A better result without the introduction of spikes or similar discontinuities in the insertion may be achieved when an overlapping window is used when copying said fraction and inserting said intermediate signal.
A typical use of the method is in portable communications devices, and in an expedient embodiment the method is used in a mobile telephone.
As mentioned, the invention also relates to a device adapted to convert the speech rate of a speech signal having a pitch period below a maximum expected pitch period. The device comprises means for dividing the speech signal into segments, means for estimating the pitch period of the speech signal in a segment, means for copying a fraction of the speech signal in the segment, said fraction having a duration equal to said estimated pitch period, means for providing from the fraction an intermediate signal having the same duration, and means for expanding the segment by inserting said intermediate signal pitch synchronously into the speech signal of the segment. When the device is adapted to use a segment size longer than said maximum expected pitch period but shorter than twice the maximum expected pitch period, a considerably smaller amount of data has to be processed for a frame, so that the method can be implemented with the limited computational resources of e.g. a mobile telephone.
In an expedient embodiment the device is further adapted to provide, if the actual estimated pitch period of the segment is greater than half the segment size, the intermediate signal by using the copied fraction directly as the intermediate signal.
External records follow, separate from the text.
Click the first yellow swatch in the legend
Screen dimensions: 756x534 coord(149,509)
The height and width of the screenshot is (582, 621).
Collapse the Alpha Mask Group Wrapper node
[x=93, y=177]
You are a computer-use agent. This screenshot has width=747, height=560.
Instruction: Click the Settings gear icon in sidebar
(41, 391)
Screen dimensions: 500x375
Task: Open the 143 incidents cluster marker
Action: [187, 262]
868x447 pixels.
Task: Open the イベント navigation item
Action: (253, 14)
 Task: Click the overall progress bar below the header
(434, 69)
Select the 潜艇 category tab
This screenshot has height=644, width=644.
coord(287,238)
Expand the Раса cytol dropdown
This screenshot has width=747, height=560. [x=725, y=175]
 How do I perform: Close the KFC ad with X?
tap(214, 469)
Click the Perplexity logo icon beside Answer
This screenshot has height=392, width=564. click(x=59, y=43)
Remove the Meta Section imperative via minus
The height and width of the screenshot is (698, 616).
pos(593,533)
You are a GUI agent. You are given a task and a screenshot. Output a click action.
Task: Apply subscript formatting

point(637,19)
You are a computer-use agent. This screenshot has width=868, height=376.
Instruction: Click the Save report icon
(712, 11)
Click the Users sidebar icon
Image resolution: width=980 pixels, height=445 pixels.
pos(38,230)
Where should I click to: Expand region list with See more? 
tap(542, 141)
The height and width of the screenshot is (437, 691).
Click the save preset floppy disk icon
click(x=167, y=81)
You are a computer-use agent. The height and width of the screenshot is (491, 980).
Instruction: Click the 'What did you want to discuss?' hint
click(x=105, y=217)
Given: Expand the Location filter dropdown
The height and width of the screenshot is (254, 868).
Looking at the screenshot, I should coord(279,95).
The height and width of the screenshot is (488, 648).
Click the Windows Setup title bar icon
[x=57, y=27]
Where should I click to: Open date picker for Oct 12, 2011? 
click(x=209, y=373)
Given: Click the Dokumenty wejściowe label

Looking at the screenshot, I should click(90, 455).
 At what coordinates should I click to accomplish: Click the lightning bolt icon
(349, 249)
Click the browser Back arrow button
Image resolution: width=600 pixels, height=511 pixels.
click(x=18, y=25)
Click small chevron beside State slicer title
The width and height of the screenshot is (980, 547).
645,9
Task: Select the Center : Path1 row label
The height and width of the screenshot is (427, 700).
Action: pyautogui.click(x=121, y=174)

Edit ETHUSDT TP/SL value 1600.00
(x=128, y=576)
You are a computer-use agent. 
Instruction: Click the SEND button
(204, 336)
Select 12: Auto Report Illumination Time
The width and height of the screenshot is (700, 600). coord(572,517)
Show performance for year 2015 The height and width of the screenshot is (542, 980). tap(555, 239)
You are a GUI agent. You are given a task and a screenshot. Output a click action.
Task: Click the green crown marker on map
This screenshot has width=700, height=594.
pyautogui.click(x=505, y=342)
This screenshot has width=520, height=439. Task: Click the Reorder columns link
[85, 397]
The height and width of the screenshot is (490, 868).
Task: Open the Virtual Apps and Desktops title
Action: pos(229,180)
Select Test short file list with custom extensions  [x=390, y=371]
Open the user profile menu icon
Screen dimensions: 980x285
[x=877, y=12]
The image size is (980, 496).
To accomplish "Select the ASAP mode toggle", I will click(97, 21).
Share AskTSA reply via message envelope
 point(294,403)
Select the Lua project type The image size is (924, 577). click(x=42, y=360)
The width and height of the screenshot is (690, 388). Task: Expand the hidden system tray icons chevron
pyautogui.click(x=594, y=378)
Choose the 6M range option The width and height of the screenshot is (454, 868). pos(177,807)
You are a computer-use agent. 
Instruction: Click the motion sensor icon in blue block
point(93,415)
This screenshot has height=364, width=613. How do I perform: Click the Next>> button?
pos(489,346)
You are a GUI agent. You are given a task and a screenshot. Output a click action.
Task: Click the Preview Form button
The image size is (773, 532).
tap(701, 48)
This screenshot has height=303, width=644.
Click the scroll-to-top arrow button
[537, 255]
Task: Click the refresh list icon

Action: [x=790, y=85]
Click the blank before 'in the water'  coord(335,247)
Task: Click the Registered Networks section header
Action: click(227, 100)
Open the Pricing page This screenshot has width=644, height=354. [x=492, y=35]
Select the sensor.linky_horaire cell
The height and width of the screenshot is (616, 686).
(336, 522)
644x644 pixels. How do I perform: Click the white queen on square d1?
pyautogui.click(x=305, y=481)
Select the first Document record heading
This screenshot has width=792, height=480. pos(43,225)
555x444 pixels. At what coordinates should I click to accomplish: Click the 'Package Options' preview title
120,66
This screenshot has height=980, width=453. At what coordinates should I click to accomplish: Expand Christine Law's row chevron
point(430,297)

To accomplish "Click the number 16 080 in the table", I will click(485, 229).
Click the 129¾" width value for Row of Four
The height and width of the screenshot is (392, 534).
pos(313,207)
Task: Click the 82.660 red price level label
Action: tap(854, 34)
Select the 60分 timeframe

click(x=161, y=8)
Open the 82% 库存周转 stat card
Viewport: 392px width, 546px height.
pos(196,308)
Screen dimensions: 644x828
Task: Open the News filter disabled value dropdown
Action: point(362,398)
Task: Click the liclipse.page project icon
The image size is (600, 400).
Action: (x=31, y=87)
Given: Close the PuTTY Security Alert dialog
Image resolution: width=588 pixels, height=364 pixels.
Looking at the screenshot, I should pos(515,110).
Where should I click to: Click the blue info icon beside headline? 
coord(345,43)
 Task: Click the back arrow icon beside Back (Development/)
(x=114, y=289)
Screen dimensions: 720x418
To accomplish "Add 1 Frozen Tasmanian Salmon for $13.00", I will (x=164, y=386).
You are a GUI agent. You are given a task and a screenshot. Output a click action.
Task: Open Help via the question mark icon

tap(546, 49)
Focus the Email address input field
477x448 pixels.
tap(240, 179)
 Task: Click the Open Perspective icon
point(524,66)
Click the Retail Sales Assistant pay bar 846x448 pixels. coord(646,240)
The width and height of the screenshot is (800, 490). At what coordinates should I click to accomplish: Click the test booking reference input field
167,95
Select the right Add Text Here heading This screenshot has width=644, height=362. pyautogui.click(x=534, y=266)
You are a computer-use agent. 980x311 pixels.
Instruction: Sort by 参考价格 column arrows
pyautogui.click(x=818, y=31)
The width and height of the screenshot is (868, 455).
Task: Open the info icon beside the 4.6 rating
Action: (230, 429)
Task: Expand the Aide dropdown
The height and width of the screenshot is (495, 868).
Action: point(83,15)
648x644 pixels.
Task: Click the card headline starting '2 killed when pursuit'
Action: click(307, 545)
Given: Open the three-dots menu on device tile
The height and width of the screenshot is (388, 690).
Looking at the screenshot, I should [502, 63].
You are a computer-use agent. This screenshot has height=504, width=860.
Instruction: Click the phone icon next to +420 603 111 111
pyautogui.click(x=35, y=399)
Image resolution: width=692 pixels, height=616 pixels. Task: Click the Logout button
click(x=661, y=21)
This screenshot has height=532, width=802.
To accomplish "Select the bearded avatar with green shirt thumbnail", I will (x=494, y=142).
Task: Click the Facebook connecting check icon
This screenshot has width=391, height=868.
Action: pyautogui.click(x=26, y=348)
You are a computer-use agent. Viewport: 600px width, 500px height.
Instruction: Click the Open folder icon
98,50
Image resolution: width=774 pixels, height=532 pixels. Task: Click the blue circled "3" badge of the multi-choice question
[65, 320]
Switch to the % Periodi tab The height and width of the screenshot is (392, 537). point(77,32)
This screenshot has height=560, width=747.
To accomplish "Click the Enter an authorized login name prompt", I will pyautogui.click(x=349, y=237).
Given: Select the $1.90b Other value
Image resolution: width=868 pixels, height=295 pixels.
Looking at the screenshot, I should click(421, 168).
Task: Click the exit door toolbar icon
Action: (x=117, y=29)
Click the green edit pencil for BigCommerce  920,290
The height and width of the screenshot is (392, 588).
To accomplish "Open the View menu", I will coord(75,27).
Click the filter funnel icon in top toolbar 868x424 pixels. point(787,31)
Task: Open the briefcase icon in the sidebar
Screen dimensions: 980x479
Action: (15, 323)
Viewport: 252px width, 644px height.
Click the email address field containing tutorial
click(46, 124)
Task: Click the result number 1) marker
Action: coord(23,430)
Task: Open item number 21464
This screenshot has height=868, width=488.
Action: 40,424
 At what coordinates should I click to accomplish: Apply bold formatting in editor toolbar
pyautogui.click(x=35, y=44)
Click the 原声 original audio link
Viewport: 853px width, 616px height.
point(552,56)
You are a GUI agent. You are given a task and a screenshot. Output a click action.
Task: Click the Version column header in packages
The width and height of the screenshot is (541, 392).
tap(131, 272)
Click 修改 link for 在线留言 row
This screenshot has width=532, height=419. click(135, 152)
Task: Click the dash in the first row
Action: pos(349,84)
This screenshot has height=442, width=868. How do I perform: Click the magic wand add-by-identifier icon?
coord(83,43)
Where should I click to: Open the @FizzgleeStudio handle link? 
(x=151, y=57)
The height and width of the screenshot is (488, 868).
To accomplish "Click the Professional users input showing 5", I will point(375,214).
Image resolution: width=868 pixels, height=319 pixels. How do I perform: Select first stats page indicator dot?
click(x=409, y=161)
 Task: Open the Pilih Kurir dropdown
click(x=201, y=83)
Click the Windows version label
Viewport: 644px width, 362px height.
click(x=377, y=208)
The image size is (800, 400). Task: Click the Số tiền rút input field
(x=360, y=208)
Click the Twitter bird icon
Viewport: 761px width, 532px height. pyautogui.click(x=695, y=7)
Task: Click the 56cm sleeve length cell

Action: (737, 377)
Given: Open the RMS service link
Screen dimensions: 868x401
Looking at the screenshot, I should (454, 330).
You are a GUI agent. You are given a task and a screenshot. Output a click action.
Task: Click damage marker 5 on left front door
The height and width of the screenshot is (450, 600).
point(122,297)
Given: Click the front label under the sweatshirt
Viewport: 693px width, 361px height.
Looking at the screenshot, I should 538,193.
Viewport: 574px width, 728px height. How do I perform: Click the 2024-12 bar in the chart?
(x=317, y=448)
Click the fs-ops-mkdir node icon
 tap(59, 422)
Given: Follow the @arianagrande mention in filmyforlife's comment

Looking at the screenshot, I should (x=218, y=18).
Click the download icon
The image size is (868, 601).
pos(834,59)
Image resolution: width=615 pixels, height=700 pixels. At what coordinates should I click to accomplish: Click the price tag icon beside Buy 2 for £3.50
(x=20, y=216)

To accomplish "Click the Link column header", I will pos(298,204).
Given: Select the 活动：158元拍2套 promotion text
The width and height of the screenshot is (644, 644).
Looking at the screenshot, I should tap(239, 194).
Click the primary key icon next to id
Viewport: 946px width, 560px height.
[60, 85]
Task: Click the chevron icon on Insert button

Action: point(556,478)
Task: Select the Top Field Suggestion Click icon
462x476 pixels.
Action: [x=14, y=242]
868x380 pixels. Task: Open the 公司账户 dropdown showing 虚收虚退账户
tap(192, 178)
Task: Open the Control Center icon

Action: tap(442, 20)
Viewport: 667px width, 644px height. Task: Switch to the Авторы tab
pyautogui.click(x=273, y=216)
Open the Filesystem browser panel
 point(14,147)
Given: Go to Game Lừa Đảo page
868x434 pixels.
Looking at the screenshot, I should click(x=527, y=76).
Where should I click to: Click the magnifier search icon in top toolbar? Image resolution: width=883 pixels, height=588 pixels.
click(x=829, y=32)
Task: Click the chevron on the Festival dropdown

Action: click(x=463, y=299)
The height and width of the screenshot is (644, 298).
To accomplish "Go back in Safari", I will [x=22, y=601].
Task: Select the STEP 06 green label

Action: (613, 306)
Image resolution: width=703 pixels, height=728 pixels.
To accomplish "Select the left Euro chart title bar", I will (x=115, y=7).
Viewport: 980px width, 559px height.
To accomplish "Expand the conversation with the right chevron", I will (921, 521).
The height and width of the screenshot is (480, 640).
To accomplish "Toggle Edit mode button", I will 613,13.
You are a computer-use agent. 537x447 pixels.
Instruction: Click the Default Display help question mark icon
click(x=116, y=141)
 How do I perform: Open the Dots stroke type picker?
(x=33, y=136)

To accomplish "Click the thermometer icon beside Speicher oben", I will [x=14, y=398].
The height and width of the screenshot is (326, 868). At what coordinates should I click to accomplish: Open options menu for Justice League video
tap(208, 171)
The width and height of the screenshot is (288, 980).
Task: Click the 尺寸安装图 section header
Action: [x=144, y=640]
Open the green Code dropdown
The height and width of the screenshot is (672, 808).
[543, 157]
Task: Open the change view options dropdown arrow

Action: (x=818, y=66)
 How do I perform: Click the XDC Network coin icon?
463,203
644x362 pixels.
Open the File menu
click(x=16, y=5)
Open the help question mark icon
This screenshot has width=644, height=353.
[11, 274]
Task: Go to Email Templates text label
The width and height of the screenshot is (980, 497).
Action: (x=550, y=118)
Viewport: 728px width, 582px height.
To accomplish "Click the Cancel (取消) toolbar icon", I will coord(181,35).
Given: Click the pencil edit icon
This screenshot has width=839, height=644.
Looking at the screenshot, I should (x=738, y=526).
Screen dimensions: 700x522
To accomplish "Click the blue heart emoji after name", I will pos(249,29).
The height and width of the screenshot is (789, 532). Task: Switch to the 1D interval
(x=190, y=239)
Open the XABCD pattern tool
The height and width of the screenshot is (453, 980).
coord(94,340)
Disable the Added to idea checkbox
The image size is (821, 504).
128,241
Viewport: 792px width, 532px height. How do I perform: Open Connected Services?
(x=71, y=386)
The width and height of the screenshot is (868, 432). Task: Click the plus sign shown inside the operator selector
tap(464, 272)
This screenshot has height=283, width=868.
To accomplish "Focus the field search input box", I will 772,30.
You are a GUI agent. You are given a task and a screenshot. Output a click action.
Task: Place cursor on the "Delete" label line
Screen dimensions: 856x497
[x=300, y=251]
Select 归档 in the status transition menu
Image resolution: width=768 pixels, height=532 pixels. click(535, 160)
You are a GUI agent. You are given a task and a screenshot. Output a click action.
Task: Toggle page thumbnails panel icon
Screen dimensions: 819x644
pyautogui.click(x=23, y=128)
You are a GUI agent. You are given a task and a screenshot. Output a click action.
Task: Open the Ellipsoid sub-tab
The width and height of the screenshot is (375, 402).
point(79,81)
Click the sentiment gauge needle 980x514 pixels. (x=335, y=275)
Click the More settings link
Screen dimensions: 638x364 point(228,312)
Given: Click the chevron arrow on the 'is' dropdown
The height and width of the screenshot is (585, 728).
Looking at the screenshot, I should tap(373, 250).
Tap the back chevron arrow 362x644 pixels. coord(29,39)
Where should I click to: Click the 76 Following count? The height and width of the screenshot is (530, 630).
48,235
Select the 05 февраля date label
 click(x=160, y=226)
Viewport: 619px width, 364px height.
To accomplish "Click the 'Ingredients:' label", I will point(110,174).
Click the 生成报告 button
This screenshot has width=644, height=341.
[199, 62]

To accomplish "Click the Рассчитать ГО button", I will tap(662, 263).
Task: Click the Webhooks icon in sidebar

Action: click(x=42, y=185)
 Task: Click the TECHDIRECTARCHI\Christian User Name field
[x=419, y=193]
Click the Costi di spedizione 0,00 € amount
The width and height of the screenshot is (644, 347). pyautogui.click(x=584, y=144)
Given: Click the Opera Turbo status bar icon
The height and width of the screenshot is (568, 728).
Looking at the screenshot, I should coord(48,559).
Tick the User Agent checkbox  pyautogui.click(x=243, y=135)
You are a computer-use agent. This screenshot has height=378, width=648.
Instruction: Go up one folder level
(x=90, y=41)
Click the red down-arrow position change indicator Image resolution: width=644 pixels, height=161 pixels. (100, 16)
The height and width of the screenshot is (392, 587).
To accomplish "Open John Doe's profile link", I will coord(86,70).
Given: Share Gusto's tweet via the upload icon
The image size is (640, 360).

This avoids the extra calculation of a composite signal.
If the actual estimated pitch period of a segment is less than half the segment size, the device may further be adapted to copy two consecutive fractions, each having a duration equal to the estimated pitch period, and to provide the intermediate signal as an average of the two consecutive fractions. In this way reverberation may be minimized for speech with shorter pitch periods which actually have a higher risk for such reverberation.
When the device is further adapted to classify a segment of the speech signal as a silent segment, if the content of speech information is below a preset threshold, and to shorten a segment, if that segment and a number of immediately preceding segments have been classified as silent segments, to compensate for expansion of previous segments, it is possible to maintain the delay between the input signal and the (expanded) output signal at a very low level, thus providing a substantial real time conversion of the speech. This makes the algorithm more suited for use in mobile telephones in which it is desired to keep the expanded speech as close to real time as possible.
An embodiment especially expedient for use in mobile telephones is obtained when the device is adapted to use a segment size of 20 ms, because this segment size is also used by the existing speech signal processing in many mobile telephones, and thus, a great many computational resources can be saved by using the same segments for the speech expansion algorithm.
When the device is adapted to expand a segment by inserting the intermediate signal pitch synchronously into the speech signal of the segment a plurality of times, higher expansion rates can be achieved without increasing the use of computational resources considerably.
A better result without the introduction of spikes or similar discontinuities in the insertion may be achieved when the device is adapted to use an overlapping window when copying said fraction and inserting said intermediate signal.
In an expedient embodiment of the invention, the device is a mobile telephone, although it may also be other types of portable communications devices.
In another embodiment the device is an integrated circuit which can be used in different types of equipment.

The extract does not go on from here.